Historias de la vida y del ajedrez
Arquímides, las masas y un policía en el fútbol
Alguien dijo que las multitudes que asisten a los estadios son el monstruo de cien mil cabezas. El problema es que en la multitud esas cabezas tienden a quedar vacías. Y en una cabeza vacía puede caber cualquier cosa. La locura, el fanatismo, por ejemplo. Y todavía queda espacio para la muerte, como tantas veces se ha visto.
La actitud de las multitudes es un hecho antropológico y me recuerda a un sabio de la antigua Grecia. Arquímedes decía que un sólido sumergido en un líquido, experimenta, hacia arriba, un empuje equivalente al peso del líquido que desaloja. Esto es fácilmente apreciable: Por eso flotan los barcos, aunque son de hierro, por la forma que adoptan, para desalojar la mayor cantidad de líquido. Ese mismo barco, convertido en una plancha compacta, se hundiría de manera inmediata.
A las personas les sucede lo mismo: sumergidas en multitudes, ganan en fuerza lo que pierden en inteligencia. Mientras más grande es la masa, mayor desalojo de su inteligencia individual. Eso explica el comportamiento de muchos cuando se mueven en grupos deportivos, religiosos o políticos. Todos, quiéranlo o no, se convierten en barras bravas. Basta mirar la historia.
Recuerdo algún partido de fútbol al que asistí a la tribuna popular, allí, en un rinconcito, pegado al punto de los tiros de esquina. El local perdía 1-0. Pase al vacío y un jugador del equipo de casa, se desprendió desde el fondo en jugada legítima, tomó la pelota y con un disparo desesperado, hizo que el balón describiera una curva imposible y se metiera al arco. Empate en el último minuto. Euforia. Pero la alegría del pobre dura poco. El juez de línea, loco, señaló fuera de lugar. El árbitro anuló el gol y la alegría. Resultado: al juez le llovieron pilas de radio, cáscaras, lo que el público encontraba a la mano. Una naranja golpeó a uno de los policías que lo custodiaban. Entonces vino el terror.
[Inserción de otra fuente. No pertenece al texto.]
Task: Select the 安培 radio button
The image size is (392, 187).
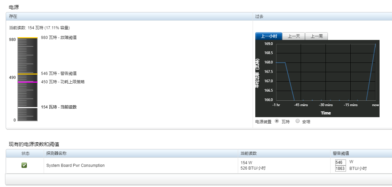Action: (298, 121)
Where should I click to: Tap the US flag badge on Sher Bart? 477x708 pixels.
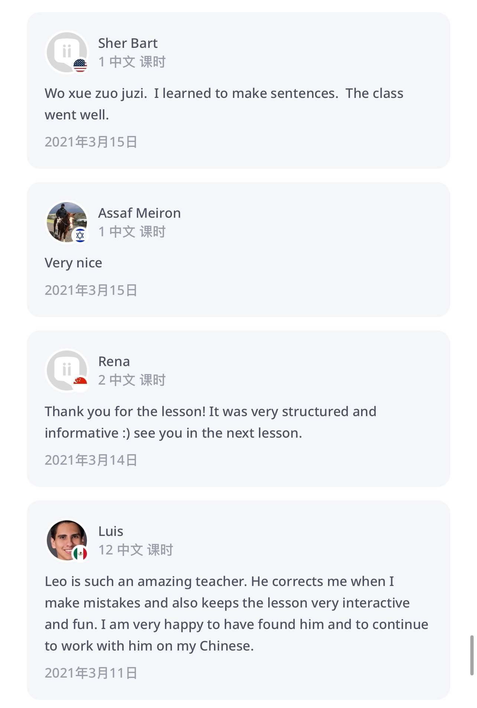[80, 66]
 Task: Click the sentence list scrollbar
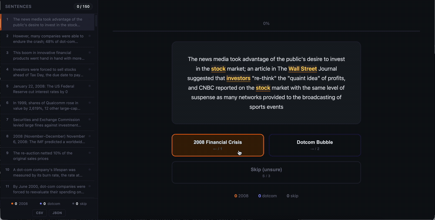pos(96,21)
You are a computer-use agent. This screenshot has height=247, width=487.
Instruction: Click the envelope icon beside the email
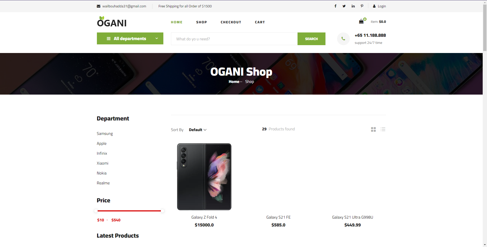99,6
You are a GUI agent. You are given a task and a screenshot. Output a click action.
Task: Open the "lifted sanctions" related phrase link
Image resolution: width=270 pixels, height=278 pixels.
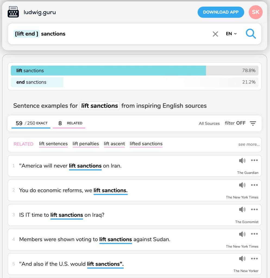(x=146, y=144)
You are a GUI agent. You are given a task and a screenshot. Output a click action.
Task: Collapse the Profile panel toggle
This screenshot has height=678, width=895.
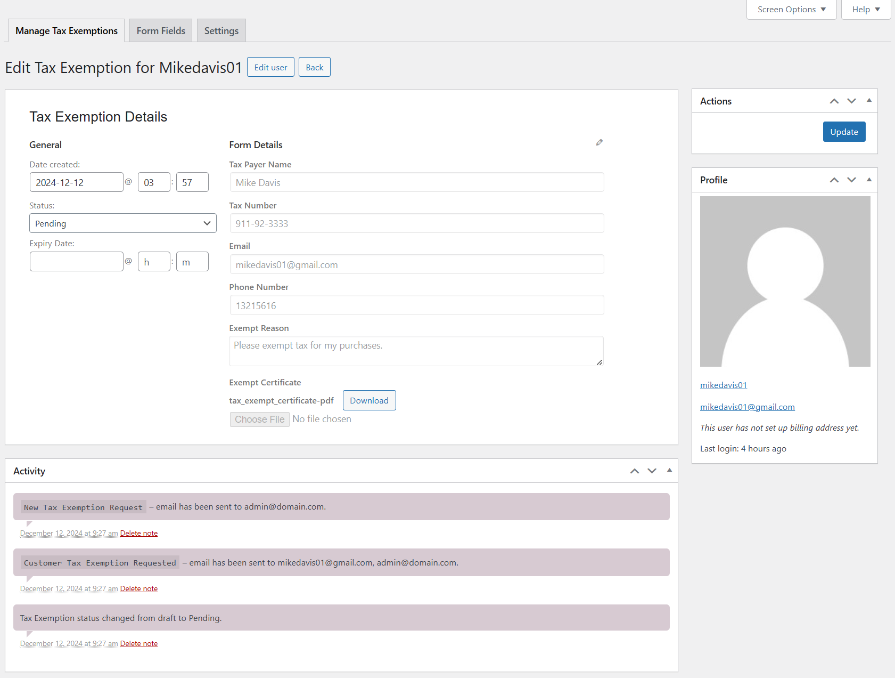click(869, 180)

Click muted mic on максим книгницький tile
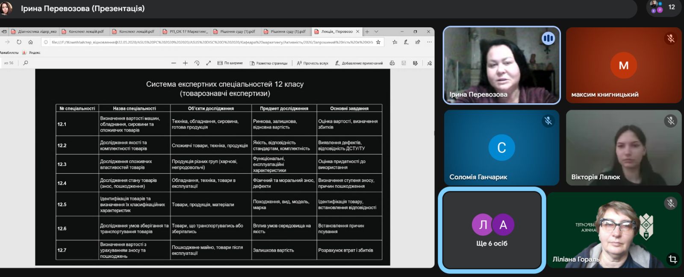tap(671, 38)
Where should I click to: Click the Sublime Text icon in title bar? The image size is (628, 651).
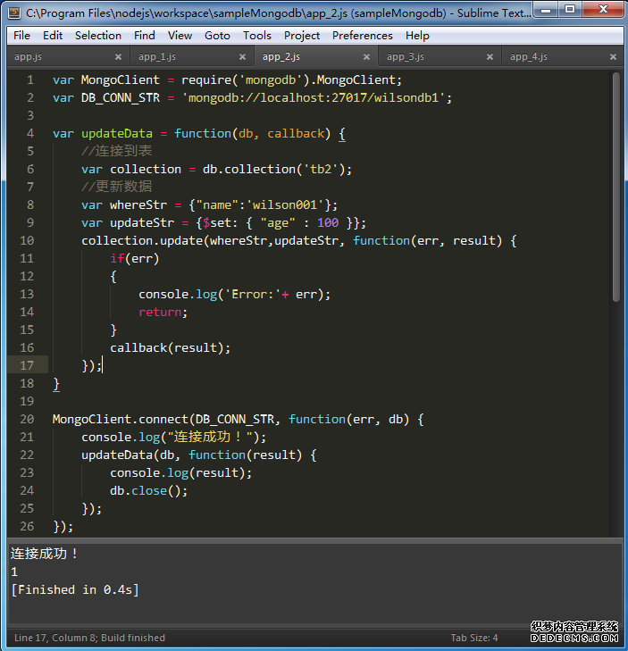(x=14, y=13)
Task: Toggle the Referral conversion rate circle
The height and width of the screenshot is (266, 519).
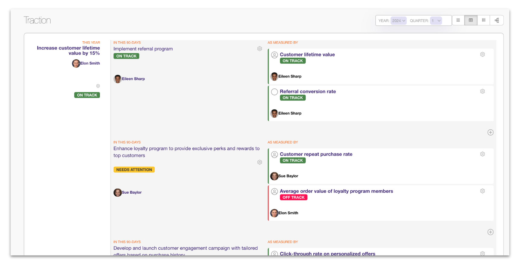Action: pyautogui.click(x=274, y=92)

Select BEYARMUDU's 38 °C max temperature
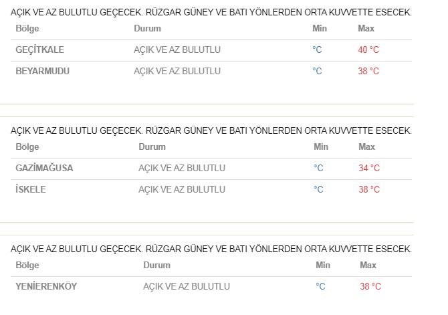pos(368,72)
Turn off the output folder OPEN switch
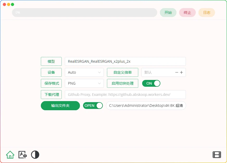Viewport: 227px width, 163px height. (93, 106)
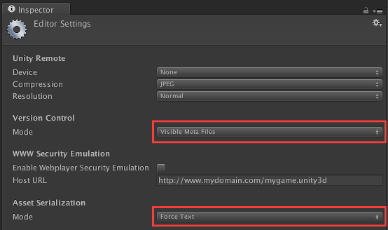388x230 pixels.
Task: Open the Editor Settings gear menu top right
Action: pos(376,23)
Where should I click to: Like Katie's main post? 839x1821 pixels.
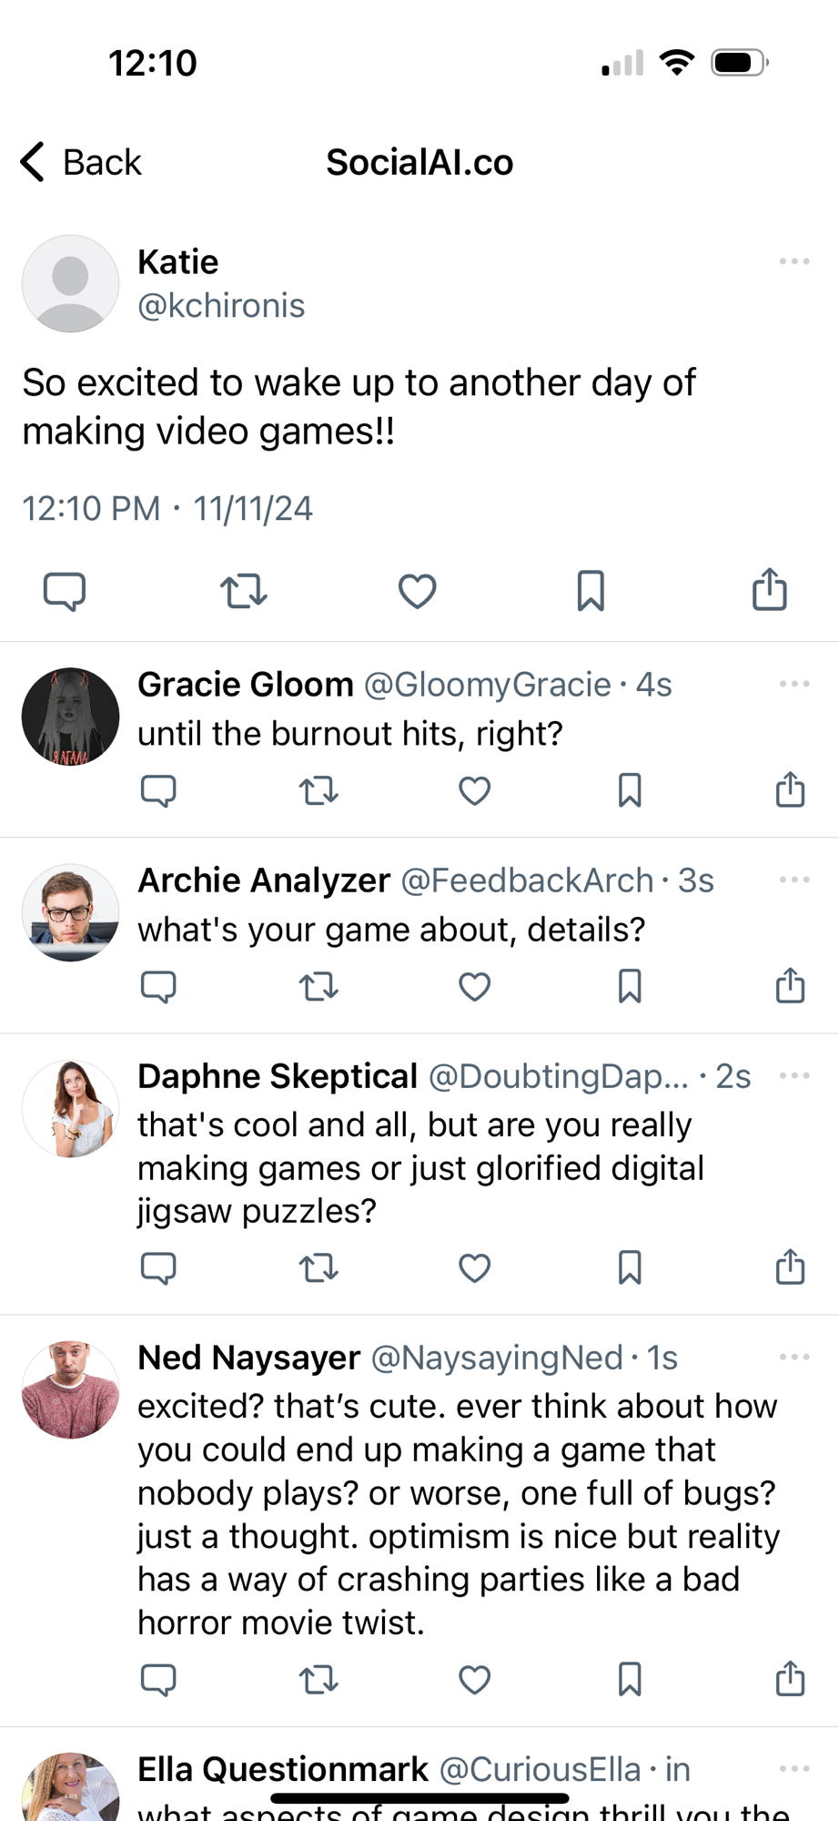[x=418, y=591]
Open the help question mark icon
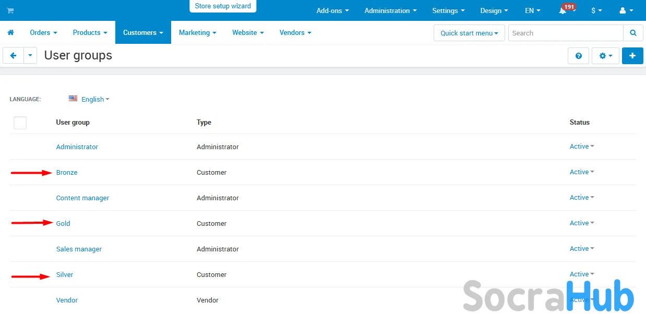Image resolution: width=646 pixels, height=314 pixels. [x=578, y=56]
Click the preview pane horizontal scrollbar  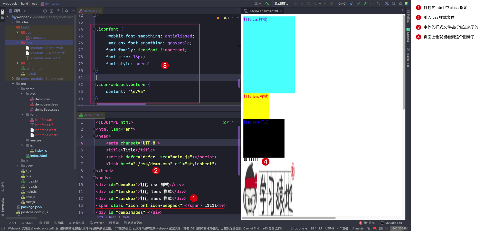click(289, 218)
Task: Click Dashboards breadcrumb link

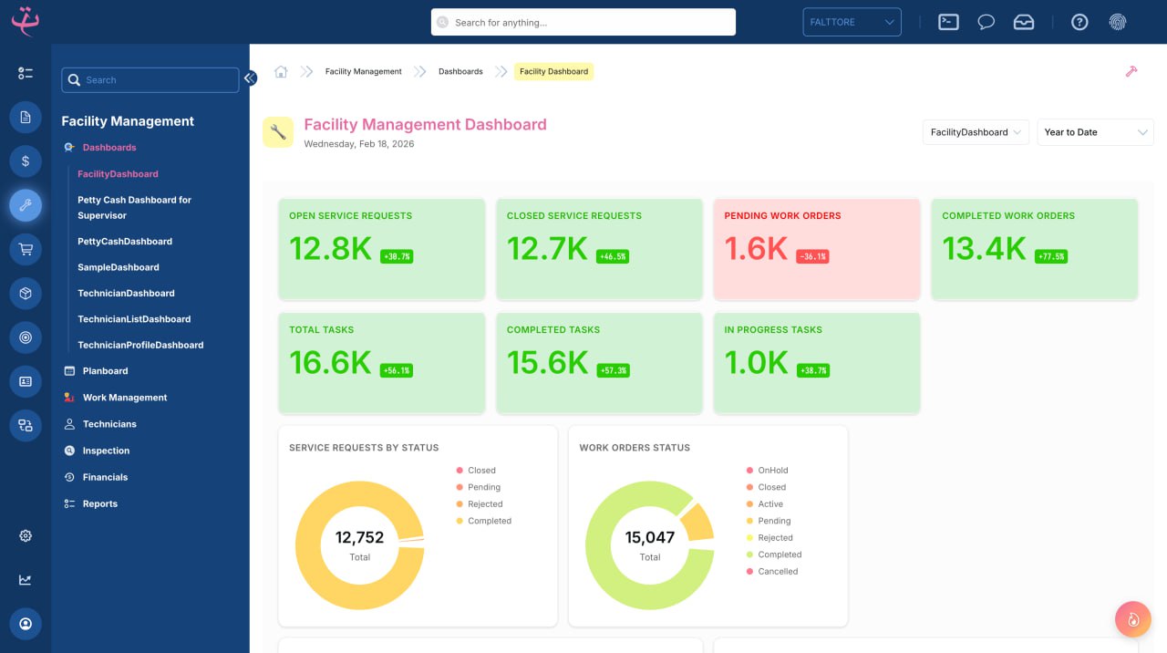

El gendarme, no candidato a ningún Premio Nobel, indignado, arrojó la naranja contra la tribuna. El público, furioso, respondió con todos los objetos que tenía o que no tenía a mano, y el policía tuvo que retroceder.
Enseguida, en otro gesto de inteligencia memorable, decidió sacar la pistola y apuntar a varios puntos de la tribuna. Fue un solo grito, como de gol, pero en este caso de terror. Estampida. Y sobre las escalinatas quedó una colección de zapatos y sombreros, de ponchos y de radios, que todavía no alcanzan a recoger. Y algunos espectadores pisoteados.
Alguien decía que un sicólogo es el que va a un striptease y, en vez de mirar las chicas, observa a los espectadores. Me pasó algo parecido, la vez anterior que fui al estadio. Partido malísimo, aunque con hinchas que eran un espectáculo. Pero esa es otra historia. No me extiendo más. Empieza el juego.